Ainda sobre o Dia da Criança
Acordo no primeiro dia do mês de Junho e a rádio lembra-me desta data1. Como tantas outras datas comemorativas, mundial e internacionalmente, às vezes, perdemo-nos na banalização quotidiana em que vivemos.
Todos temos uma imagem da infância. Em primeiro lugar, a nossa. E, logo, a dos outros, dos nossos conhecidos ou contemporâneos. A infância pode ser o universo do refúgio maravilhoso ou um pesadelo, quando nos lembramos das crianças exploradas, traficadas ou que convivem num mundo diário de guerra, que as priva das suas famílias, das suas cidades e países, dos seus sonhos.
Imagino o que poderia oferecer a uma criança neste dia e as ideias que me ocorrem mais facilmente seriam oferecer-lhe um livro, uma viagem de comboio, uma flor ou dar-lhe a possibilidade de soprar um dente-de-leão e ver como a esfera leve e filigranada se esvanece no ar, fugazmente. Ou, então, devolver a rua aos meninos, bem como as brincadeiras com objectos simples, a bola de trapos, o aro de rústico arame, o pião bailarino como um dervixe2 ébrio na sua agitação em espiral, rodopiante. Ou, simplesmente, os sinais da areia e do pó, com barro misturado para construir castelos ou torres… Ou, enfim, levá-la à beira-mar para contemplar aquele lençol gigante em movimento que não descansa.
---+---
■ Tarefa 1 ■
Atualize o trecho do texto sobre o Dia da Criança de "Todos temos uma" a "dos seus sonhos.", trocando "pesadelo" por "tormento".
■ Tarefa 2 ■
Segundo o texto sobre o Dia da Criança, em que dia acorda quem o escreve?
Os dados que se seguem não têm relação com o texto.

[Registos de dados]
---+---
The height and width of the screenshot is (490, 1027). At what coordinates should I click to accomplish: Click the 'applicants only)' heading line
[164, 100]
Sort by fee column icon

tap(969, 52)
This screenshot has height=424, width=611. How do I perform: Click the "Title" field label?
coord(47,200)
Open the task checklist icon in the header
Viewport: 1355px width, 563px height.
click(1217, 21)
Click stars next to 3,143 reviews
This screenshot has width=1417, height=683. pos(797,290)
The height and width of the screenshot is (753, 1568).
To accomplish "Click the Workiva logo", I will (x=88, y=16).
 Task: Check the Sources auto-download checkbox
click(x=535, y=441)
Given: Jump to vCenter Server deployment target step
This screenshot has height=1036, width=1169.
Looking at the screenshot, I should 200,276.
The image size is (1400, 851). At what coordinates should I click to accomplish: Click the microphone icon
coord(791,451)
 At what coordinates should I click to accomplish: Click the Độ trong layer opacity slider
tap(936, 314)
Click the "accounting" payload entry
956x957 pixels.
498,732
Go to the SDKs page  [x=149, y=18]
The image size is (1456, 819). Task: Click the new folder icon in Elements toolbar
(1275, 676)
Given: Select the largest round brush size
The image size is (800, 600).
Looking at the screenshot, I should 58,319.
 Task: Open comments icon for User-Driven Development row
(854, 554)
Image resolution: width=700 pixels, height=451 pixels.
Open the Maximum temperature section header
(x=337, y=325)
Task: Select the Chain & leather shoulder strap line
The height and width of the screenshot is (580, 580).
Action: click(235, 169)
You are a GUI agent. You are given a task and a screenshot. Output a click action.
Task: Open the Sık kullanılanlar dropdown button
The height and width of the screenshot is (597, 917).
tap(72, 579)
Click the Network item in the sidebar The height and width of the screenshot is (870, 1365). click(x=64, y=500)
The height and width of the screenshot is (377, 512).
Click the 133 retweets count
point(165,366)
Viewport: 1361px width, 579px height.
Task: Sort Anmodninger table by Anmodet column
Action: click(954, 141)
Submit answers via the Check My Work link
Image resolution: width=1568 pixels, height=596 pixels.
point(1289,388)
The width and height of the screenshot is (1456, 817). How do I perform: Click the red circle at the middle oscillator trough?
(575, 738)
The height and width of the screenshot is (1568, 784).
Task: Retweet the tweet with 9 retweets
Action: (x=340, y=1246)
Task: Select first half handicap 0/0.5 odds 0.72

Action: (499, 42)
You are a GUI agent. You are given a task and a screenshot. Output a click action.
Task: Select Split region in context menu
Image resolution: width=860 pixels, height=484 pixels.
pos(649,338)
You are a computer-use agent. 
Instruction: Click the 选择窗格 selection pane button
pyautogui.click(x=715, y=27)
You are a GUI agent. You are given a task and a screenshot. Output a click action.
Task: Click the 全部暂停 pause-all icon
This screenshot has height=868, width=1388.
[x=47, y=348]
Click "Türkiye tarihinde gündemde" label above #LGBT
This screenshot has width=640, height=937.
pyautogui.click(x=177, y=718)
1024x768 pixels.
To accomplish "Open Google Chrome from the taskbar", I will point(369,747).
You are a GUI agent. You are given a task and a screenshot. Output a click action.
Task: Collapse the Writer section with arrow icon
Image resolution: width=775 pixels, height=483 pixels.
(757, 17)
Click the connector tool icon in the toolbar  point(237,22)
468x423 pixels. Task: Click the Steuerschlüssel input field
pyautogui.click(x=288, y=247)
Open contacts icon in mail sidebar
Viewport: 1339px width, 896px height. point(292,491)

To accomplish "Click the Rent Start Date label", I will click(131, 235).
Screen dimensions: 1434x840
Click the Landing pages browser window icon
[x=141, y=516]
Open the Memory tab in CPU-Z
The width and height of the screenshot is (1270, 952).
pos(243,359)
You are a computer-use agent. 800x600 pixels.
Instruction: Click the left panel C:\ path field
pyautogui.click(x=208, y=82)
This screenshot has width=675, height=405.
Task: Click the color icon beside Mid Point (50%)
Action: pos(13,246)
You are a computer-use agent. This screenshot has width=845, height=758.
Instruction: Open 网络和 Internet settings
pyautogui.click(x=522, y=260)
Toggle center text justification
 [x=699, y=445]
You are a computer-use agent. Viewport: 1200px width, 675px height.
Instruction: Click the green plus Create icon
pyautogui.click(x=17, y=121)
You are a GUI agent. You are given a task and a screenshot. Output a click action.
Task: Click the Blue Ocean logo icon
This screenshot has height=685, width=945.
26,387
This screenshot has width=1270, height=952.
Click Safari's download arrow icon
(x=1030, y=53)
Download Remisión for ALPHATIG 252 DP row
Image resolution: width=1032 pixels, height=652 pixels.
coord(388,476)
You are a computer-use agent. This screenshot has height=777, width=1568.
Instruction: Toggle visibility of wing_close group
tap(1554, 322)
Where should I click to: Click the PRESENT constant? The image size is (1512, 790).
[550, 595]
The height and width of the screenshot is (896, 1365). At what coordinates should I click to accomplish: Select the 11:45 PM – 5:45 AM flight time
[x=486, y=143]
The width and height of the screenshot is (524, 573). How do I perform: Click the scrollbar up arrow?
---+---
■ Resolução da tarefa 1 ■
Todos temos uma imagem da infância. Em primeiro lugar, a nossa. E, logo, a dos outros, dos nossos conhecidos ou contemporâneos. A infância pode ser o universo do refúgio maravilhoso ou um tormento, quando nos lembramos das crianças exploradas, traficadas ou que convivem num mundo diário de guerra, que as priva das suas famílias, das suas cidades e países, dos seus sonhos.

■ Resolução da tarefa 2 ■
No primeiro dia do mês de Junho.